DiBerardinis also became actively involved in the election process after speaking with colleagues from his time in the governor’s office during Ed Rendell’s tenure. Working alongside city and state officials, the Commissioners’ office, and the school district—what DiBerardinis describes as a four-party alliance—he helped with organization efforts and resource coordination. “We were very successful for a first-time run working together, and really gave people easy access to early voting,” he said. “It was really a question of: ‘What are the issues this week? Who in these four parties needs to be involved? What are the resources and how do we get it done?’”

Lapinski discussed the intricacies of planning for election night. “We felt the threshold needed to be even higher this time around, because if we got even one wrong, it would call into question the entire integrity of the process,” he said. Levendusky, who worked alongside Lapinski at the NBC Decision Desk, added, “There's no such thing as one national election. There are 50 state elections and several thousand county elections.”

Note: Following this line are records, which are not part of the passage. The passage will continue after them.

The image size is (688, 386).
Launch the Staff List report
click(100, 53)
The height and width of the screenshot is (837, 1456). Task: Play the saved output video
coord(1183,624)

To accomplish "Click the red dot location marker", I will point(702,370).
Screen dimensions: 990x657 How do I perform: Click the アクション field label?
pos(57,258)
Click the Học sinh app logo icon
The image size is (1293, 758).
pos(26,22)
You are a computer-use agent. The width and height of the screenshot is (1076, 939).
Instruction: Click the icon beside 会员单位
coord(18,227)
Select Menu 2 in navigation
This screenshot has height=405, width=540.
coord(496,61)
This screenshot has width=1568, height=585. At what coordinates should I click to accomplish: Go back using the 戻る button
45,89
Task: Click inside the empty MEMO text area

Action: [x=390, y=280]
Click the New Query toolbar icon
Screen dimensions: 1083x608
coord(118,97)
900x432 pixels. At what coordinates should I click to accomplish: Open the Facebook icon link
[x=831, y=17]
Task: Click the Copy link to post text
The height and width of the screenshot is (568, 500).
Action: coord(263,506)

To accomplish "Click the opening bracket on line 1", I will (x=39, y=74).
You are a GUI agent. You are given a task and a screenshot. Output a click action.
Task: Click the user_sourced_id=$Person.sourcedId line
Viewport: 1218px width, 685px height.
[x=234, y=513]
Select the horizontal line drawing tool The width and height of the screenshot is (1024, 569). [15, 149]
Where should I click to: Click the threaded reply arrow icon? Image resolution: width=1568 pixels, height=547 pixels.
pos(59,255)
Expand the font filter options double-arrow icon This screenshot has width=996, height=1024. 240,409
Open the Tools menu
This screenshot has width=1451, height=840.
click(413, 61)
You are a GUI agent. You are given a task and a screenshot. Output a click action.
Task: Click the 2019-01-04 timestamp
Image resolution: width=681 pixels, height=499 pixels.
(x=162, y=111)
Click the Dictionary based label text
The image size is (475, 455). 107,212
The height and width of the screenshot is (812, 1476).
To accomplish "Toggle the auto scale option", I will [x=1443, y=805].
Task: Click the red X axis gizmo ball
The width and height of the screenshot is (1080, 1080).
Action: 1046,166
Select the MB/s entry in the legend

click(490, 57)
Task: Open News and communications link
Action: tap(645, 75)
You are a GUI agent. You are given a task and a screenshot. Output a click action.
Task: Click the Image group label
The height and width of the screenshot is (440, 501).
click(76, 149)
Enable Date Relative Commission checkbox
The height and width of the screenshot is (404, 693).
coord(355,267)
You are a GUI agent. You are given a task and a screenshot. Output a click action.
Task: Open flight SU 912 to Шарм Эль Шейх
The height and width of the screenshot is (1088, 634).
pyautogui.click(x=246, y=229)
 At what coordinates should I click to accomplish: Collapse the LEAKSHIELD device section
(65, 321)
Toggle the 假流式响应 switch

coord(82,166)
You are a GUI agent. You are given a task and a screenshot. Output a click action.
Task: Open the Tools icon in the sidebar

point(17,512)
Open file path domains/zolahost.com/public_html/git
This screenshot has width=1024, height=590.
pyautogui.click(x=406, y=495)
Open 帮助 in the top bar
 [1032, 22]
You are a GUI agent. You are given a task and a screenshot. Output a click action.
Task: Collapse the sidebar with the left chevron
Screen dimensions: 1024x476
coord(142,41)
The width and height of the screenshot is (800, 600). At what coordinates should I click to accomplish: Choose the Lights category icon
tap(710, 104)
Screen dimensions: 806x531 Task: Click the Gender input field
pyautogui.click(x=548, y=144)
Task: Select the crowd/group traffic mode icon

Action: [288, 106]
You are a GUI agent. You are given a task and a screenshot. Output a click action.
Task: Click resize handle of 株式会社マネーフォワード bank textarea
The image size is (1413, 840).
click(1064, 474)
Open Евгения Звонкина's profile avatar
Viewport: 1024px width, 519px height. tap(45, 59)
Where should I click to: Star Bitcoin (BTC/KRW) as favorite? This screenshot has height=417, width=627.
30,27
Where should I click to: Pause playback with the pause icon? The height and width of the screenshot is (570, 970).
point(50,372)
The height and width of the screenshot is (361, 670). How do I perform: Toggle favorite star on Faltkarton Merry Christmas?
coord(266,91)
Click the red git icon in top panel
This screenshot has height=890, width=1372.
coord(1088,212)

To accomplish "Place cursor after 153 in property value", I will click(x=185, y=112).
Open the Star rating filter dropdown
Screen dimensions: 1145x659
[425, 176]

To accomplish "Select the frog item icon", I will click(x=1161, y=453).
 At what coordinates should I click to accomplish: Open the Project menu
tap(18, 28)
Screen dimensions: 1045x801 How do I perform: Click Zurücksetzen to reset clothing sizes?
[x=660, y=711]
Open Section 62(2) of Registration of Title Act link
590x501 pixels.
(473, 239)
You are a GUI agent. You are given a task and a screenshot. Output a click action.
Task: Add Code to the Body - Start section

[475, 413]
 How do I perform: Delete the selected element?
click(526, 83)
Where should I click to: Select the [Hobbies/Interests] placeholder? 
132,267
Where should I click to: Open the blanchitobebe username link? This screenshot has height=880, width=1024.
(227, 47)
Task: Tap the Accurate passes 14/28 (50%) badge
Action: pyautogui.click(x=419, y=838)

When it comes to the next election cycle, Lapinski said, “We are going to need to be prepared to think about the electorate in different ways. Some of the institutional change that has happened, and people voting early, I think we're going to see a lot of that stick with us.”

The panelists also fielded questions on topics ranging from accommodating voters without permanent addresses to misinformation campaigns.

“Hopefully, 2020 helped to lay the groundwork for legislation and better procedures to help ensure smooth and well-functioning elections in 2022, 2024, and beyond,” says Levendusky.